Given our painful history at SAA, where workers perished at the hands of the shareholder and the boards, we shall no longer leave the fate of workers in the hands of the board and government. We insist that SAA get an entirely new board, and that trade unions must be represented, as well as representation from NGO/civil society. This is the only way to ensure that good governance practices are upheld and that the board is transparent. Board members which are handpicked by ministers are incapable of acting independently.

2. Legislative Enablement: 

SAA must be removed from the remit of Public Finance Management Act (PFMA) and be exempted. This simplifies its decision-making framework and will bring greater agility in line with its competitors. The combination of the PFMA, plus the onerous and sometimes irrational shareholder’s compact (SC), and the restrictive significance and materiality framework (SMF) create chains that tie a company like SAA down, and it is unable to compete effectively. SAA must have the agility to make decisions, the same way that other commercial airlines do.

It is competing on a global platform and its competitors have the freedom and flexibility to make strategic decisions on a daily basis, but SAA is hampered by the onerous legislative framework which it operates under. By exempting SAA from PFMA we simplify the shareholder representation from two ministries (Treasury and Public Enterprises) to one Ministry. The board gets greater freedom to make decisions and lead the company to greater sustainability and financial viability. 
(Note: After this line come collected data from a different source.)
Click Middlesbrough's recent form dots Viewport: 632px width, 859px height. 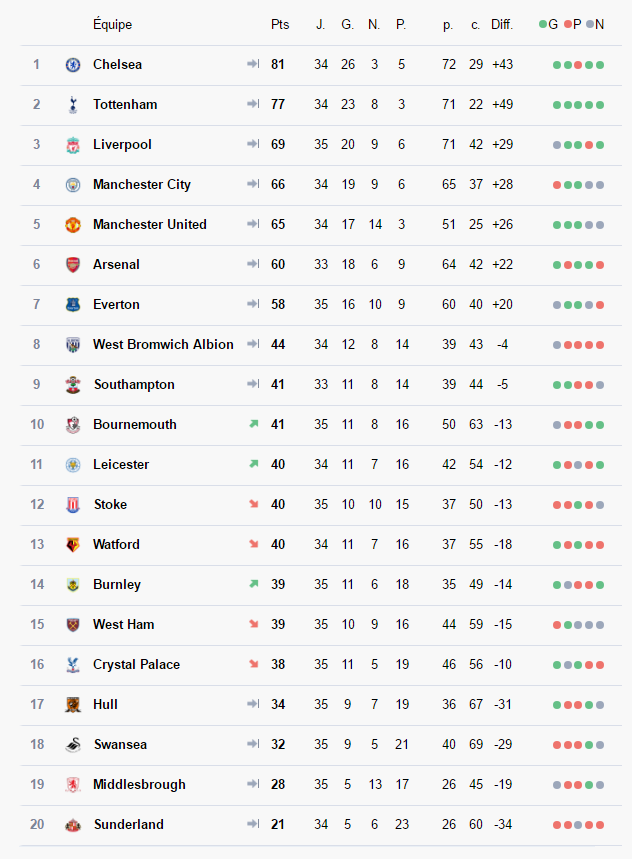click(579, 785)
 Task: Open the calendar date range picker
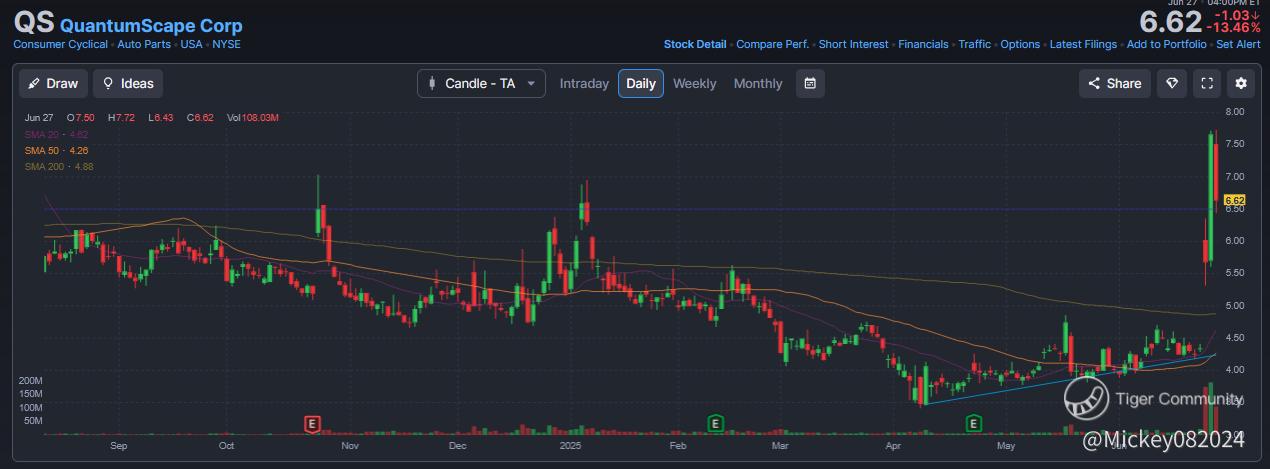(810, 84)
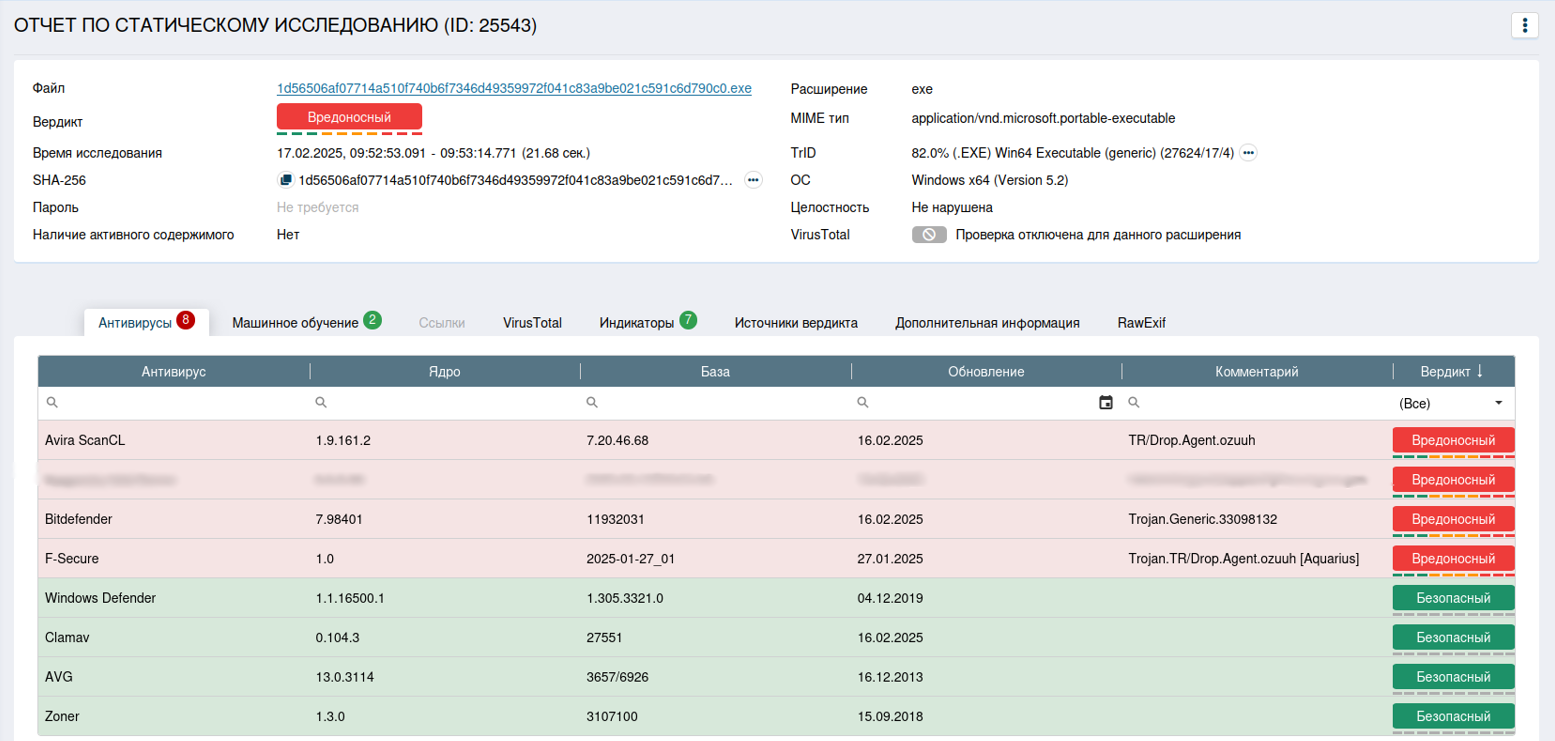Open the three-dot report options menu
The height and width of the screenshot is (741, 1555).
(x=1524, y=26)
3. SAA needs experienced and competent executives: 

We should exact greater scrutiny and appointment on the matter of executive appointments. Given our history, we cannot afford to repeat the mistakes of the past which is why we need an executive leadership which has no history at SAA. The current team has been an obstruction to the kind of changes we need to see at SAA. Part of the reason we went on strike last year was because the executive refused to take action to reduce, re-negotiate or cancel bloated evergreen contracts, which were choking the airline.

Even now, we are currently consulting as part of the section 189 consultations, and the executive management is trying to impose a bloated management structure for the new airline, which retains the current team, but also adds new positions. Even at this time, when the airline is enduring the worst crisis in history, Lourens Erasmus, (the Employee Relations manager) and the current SAA executive management are playing games and undermining genuine attempts to transform SAA. This is why they should not be allowed to play any role in the future of SAA. We need a qualified brand new executive team which can take the airline to greater heights and deliver results.

Government collapsed this once great SOE and workers have paid dearly for their failure. It is important to learn from the past and make these necessary changes, because if these critical issues are not addressed, then SAA will be facing the same crisis in a few months’ time.

The other lesson we have learnt is the bizarre nature of government extending guarantees to SOE’s instead of capitalising them when there is a need to do so. These government guarantees are bad practice and the only beneficiary is the untransformed banking system which charges extremely exorbitant interest rates that are way above the market rate. SAA, Denel and all other SOEs which are struggling, are victims of these government guarantees that have left them with huge debt from which the financial sector is printing money.

Indeed, these banks secure such deals without embarking on any transparent process of how they get extended government guarantees. The victims are workers across all SOEs, some of whom are being paid only 50% of their salaries, or less despite being at work and continuing to perform. We condemn this new onslaught against workers by government and the management of these SOE’s.

We remain firm that the DPE must make sure that SOE’s are capitalised and that all employees are paid their wages in full. We reject any view that suggest that workers must pay for the current crisis which confront the SOE’s. As such, NUMSA and SACCA will be requesting an urgent meeting with DPE Minister Pravin Gordhan to define a way forward for SAA and SA Express.